Weighed down by his well-deserved reputation for lying, president Donald Trump tried mightily to convince the American people he's telling the truth when he claims a border wall -- and the $5.7 billion in American taxpayer money to build it -- is needed to stem an "immigration crisis" at the border with Mexico.

Trump's nine-minute-long rant on prime time TV today was broadly criticized for resorting to outright lies, condemnable fear-mongering, and blatant racism to make the point the wall Trump had long said Mexico will pay for must now be paid for by Americans.

He again demanded American taxpayers pay for his "beautiful" steel border wall and offered no concessions to amend the $5.7 billion he demands.

The speech also offered no hope for a quick end to the partial government shutdown Trump created and took full credit for. The shutdown triggered by the row over funding for the border wall has left 800,000 federal employees either unpaid or working without pay. It is now on its 18th day with no immediate end in sight.

Trump, however, did not declare a national emergency as he threatened to in previous days. Doing so would have given him the power to authorize the wall project without congressional approval, and would have ignited an even deeper political crisis and court challenges from the Democrats.

Trump portrayed the Mexico border as an open gate for criminals such as rapists, terrorists, and people with dangerous diseases. It was a refrain from the lies he told when he first announced his candidacy for U.S. president in 2015.

In a revolting example of bare-faced racism, Trump said his wall will stop the shedding of "American blood" by illegal immigrants from Mexico and South America. He emphasized that illegal immigration at the U.S.-Mexican border is, more than anything else, a threat to the lives of Americans.

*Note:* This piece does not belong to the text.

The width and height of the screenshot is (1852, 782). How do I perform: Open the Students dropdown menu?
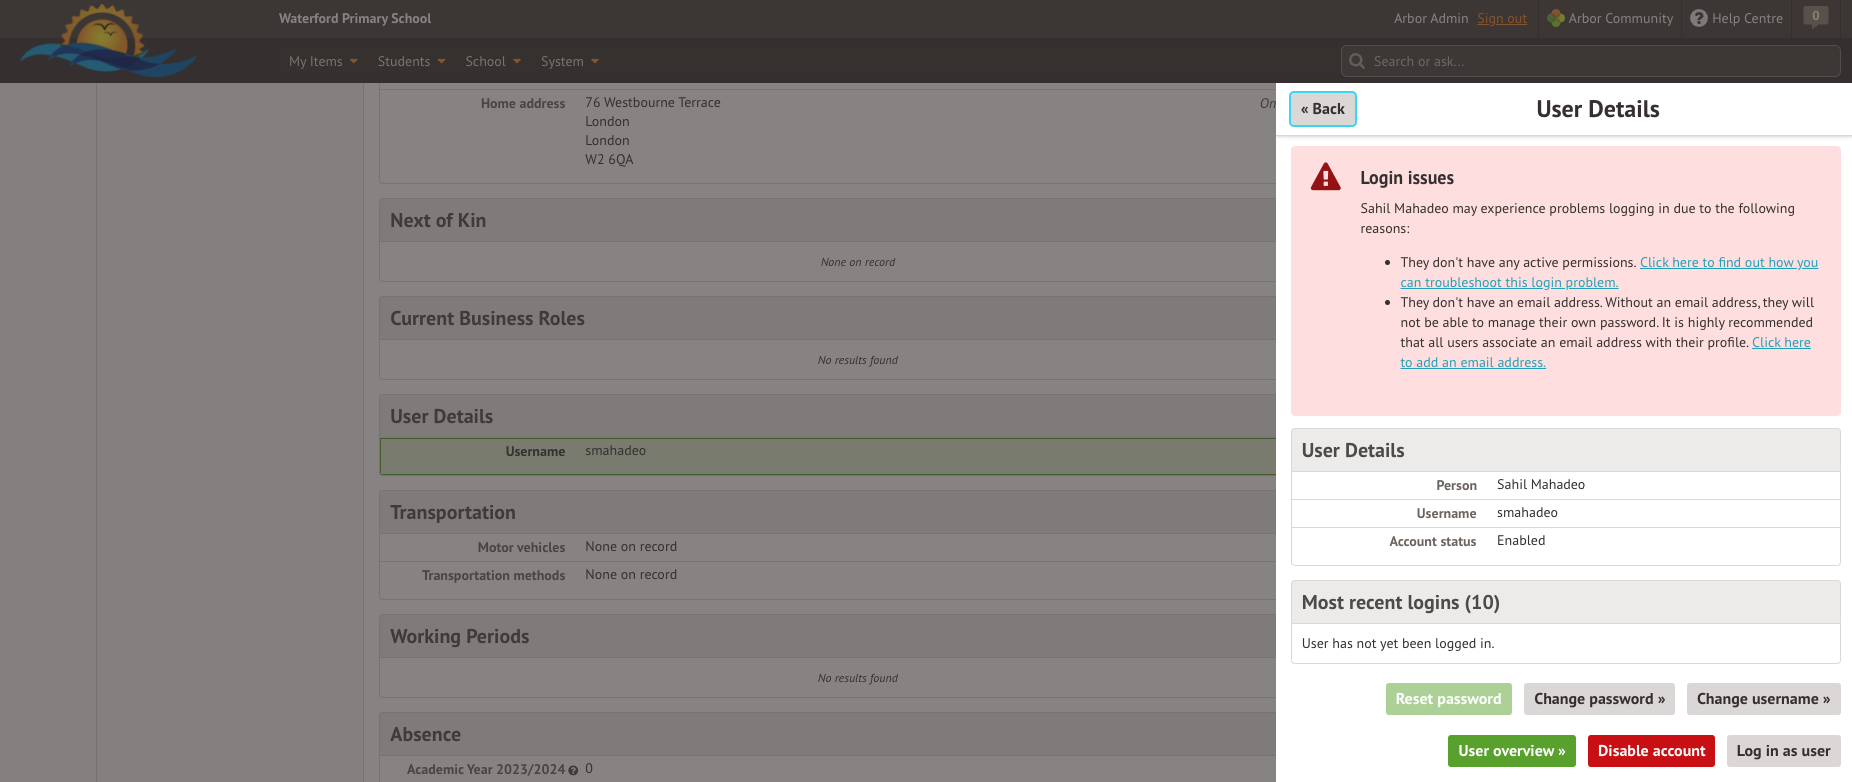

He enumerated gruesome examples of crimes committed by illegal immigrants, including a "beheading and dismembering. He said he would "never forget the pain" of survivors he'd met -- if he'd met with any at all, which is doubtful.

"How much more American blood must we shed before Congress does its job? For those who refuse to compromise in the name of border security, I would ask to imagine if it was your child, your husband, or your wife whose life was so cruelly shattered and totally broken," said Trump, who has lied or misled more than 6,000 times since assuming the presidency in January 2017.

Trump also repeated his outright lie that 90 percent of the heroin entering the U.S. crosses over from Mexico despite data showing that most of this drug enters through legal points of entry such as airports and seaports away from the Mexican border.

He alleged the "Southern border is a pipeline for vast quantities of illegal drugs" and that it was necessary to "stop the criminal gangs, drug smugglers and human traffickers."

He again lied when he said Mexico will indirectly, through a new trade agreement with the U.S. and Canada, end-up paying for his wall. This agreement has not been ratified by the U.S. Congress and there is no mechanism in it that allocates taxes to build the border wall with Mexico.

Trump said a "barrier is absolutely critical to national security" despite his own federal government data showing that total illegal crossings in 2017 were lower than in either 2016 or 2014, and far lower than its peak in the year 2000.

In her instant rebuttal speech, House Speaker Nancy Pelosi (D-CA) said the real problem is Trump's "cruel and counter-productive policies" making the border ever more dangerous for vulnerable migrants, including young families.

She reminded Americans that on the very first day of this Congress, House Democrats passed Senate Republican legislation to reopen government and fund smart, effective border security solutions.

She said Trump rejected these bipartisan bills which would reopen the government "over his obsession with forcing American taxpayers to waste billions of dollars on an expensive and ineffective wall -- a wall he always promised Mexico would pay for."

Pelosi pointed out the women and children at the border are not a security threat but "are a humanitarian challenge -- a challenge that President Trump's own cruel and counterproductive policies have only deepened.

She said Trump must stop holding the American people hostage; must stop manufacturing a crisis and must reopen the government.

Senate Minority Leader Chuck Schumer (D-NY) assailed Trump for using his speech "to appeal to fear, not facts. Division, not unity." He also proposed a compromise out of the mess that is Trump's government shutdown.

"There is an obvious solution: separate the shutdown from the arguments over border security. There is bipartisan legislation -- supported by Democrats and Republicans -- to reopen the government while allowing debate over border security to continue."

Schumer said both Democrats and Republicans "can reopen the government AND continue to work through disagreements about policy. We can secure our border without an expensive, ineffective wall. And we can welcome legal immigrants and refugees without compromising safety and security.

"The symbol of America should be the Statue of Liberty, not a thirty-foot wall."